Problem to solve:
Please convert the material from the line containing "Identify the location of Home." through the end of the material, both ends included, into a Markdown table with the columns "Row" and "Line", omitting any blank lines.

(Dataset excerpt)
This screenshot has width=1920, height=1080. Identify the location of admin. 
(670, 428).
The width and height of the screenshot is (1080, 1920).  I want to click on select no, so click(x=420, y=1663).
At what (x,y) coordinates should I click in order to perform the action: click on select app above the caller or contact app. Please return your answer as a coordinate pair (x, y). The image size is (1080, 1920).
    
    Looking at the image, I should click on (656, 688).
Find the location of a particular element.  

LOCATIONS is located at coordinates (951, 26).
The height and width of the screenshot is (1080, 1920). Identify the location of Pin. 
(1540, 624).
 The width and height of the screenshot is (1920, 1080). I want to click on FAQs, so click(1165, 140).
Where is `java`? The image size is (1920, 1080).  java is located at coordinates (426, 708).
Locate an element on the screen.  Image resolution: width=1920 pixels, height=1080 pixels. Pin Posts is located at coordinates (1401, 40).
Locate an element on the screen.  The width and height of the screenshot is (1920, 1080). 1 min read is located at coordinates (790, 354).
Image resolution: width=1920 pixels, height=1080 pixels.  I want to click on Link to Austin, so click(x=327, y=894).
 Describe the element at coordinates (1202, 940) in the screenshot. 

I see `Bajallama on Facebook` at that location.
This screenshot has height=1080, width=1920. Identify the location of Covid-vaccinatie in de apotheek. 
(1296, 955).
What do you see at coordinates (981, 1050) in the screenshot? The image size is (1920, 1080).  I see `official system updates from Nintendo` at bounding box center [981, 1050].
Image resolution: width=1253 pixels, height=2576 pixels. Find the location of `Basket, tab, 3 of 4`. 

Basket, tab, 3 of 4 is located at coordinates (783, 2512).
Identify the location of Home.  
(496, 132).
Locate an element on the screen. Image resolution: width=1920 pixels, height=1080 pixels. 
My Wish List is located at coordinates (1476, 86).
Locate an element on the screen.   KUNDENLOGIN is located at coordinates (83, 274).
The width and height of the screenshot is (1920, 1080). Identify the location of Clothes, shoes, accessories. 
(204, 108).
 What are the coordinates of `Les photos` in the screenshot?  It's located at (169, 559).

Response below:
| Row | Line |
|---|---|
| 1 | Identify the location of Home.   |
| 2 | (496, 132). |
| 3 | Locate an element on the screen. Image resolution: width=1920 pixels, height=1080 pixels.  |
| 4 | My Wish List is located at coordinates (1476, 86). |
| 5 | Locate an element on the screen.   KUNDENLOGIN is located at coordinates (83, 274). |
| 6 | The width and height of the screenshot is (1920, 1080). Identify the location of Clothes, shoes, accessories.  |
| 7 | (204, 108). |
| 8 |  What are the coordinates of `Les photos` in the screenshot?  It's located at (169, 559). |